==== Data for review
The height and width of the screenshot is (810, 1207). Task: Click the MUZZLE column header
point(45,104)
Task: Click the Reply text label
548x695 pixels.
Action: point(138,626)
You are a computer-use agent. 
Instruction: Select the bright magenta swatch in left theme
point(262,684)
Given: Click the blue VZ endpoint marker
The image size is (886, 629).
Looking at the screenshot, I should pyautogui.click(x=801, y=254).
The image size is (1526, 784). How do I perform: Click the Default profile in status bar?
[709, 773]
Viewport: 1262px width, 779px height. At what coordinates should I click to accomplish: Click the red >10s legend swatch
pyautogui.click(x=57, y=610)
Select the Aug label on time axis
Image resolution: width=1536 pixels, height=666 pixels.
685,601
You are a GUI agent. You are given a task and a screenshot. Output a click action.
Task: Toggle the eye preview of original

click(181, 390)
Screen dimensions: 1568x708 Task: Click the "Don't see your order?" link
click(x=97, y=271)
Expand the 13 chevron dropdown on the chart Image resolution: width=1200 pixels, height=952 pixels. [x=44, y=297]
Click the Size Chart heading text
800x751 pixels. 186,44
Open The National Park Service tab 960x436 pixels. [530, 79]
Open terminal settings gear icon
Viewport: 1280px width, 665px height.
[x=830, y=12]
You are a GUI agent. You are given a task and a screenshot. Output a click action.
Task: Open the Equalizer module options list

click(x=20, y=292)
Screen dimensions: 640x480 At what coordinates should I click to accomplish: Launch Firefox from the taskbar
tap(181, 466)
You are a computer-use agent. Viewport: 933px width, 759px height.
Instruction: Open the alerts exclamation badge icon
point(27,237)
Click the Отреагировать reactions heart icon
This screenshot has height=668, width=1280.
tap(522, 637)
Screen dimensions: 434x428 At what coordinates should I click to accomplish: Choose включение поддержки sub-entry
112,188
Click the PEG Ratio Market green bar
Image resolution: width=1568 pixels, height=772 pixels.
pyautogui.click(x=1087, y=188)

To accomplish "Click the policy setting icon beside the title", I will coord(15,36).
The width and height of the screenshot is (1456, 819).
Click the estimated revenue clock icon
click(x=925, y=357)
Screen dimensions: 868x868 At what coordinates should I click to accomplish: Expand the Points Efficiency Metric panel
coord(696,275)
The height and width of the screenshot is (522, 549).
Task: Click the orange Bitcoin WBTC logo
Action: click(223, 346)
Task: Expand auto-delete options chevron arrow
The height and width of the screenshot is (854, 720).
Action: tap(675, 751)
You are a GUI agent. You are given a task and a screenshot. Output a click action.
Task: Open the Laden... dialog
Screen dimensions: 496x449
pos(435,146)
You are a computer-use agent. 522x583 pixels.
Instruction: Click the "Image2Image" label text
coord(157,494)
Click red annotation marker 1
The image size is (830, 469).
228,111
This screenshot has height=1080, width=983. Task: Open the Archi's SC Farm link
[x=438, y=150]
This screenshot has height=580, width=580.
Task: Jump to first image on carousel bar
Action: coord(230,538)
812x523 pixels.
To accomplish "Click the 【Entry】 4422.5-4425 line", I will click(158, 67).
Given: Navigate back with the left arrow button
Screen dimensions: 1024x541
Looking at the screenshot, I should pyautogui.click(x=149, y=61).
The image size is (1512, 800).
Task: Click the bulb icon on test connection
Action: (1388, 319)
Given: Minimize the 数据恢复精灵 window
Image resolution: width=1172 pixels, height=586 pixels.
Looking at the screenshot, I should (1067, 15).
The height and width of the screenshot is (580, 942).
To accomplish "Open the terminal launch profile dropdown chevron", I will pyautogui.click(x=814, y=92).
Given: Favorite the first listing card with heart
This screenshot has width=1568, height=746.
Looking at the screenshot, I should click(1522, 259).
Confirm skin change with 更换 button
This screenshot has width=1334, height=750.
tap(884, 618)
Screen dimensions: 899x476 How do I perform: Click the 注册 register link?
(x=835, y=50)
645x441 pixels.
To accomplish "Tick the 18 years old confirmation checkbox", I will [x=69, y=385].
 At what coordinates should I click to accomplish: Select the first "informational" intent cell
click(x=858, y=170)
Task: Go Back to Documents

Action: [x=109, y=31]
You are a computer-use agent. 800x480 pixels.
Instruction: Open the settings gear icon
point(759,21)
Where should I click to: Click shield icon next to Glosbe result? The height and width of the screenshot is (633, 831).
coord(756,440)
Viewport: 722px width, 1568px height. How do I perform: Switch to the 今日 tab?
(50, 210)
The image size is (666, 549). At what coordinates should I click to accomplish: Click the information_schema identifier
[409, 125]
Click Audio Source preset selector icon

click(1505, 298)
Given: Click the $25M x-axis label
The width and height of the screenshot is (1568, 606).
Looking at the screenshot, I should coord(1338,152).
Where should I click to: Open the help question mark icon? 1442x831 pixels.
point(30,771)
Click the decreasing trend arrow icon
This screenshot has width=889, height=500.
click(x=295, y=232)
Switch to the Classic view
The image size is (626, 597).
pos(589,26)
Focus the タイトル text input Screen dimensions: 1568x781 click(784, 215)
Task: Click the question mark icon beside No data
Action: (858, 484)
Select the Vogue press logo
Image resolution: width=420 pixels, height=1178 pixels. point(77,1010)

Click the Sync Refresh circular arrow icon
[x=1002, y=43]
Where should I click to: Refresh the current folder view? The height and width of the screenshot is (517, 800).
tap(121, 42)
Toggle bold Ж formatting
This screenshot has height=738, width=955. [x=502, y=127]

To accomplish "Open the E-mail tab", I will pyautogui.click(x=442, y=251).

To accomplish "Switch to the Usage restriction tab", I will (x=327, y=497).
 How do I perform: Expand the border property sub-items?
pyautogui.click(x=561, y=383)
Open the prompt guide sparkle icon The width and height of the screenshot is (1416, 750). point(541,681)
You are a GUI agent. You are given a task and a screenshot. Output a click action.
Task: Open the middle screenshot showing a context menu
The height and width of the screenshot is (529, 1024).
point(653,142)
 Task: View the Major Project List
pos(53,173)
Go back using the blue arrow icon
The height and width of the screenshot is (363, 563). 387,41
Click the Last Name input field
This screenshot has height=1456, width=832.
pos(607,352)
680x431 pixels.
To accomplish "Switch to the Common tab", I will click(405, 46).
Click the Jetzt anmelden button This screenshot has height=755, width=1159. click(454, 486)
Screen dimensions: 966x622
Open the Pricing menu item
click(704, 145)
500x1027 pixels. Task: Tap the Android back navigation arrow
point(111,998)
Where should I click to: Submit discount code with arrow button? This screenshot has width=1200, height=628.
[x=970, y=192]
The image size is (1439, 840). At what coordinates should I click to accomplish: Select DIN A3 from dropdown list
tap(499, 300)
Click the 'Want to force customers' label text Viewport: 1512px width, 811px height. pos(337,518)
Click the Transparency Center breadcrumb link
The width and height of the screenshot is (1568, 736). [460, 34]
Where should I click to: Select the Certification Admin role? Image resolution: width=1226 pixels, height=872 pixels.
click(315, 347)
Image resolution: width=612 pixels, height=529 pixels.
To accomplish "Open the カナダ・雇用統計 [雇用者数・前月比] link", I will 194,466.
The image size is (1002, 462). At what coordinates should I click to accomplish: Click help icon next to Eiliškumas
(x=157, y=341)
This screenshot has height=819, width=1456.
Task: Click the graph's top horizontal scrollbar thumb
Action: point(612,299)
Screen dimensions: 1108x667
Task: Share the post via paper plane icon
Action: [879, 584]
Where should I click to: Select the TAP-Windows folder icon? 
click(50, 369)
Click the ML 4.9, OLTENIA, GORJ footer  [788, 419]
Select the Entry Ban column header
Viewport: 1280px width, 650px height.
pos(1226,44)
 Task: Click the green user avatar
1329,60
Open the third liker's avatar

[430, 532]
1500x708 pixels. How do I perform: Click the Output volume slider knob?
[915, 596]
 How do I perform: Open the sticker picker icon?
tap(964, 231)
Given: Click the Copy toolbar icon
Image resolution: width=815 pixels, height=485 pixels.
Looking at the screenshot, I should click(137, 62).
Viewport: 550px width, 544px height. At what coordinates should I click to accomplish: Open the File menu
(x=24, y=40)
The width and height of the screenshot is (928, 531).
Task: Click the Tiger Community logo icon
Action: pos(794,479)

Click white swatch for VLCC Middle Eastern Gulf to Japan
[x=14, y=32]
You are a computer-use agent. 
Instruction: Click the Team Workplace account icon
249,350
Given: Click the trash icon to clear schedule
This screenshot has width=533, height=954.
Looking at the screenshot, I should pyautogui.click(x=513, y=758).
========
▶ _Task requirements_
All lines of the data above that include the word "will" must be shown.

▶ _Answer for the task_
To accomplish "Click the policy setting icon beside the title", I will coord(15,36).
To accomplish "Click the 【Entry】 4422.5-4425 line", I will click(158, 67).
To accomplish "Open the terminal launch profile dropdown chevron", I will pyautogui.click(x=814, y=92).
To accomplish "Tick the 18 years old confirmation checkbox", I will [x=69, y=385].
To accomplish "Open the E-mail tab", I will pyautogui.click(x=442, y=251).
To accomplish "Switch to the Usage restriction tab", I will (x=327, y=497).
To accomplish "Switch to the Common tab", I will click(405, 46).
To accomplish "Open the カナダ・雇用統計 [雇用者数・前月比] link", I will 194,466.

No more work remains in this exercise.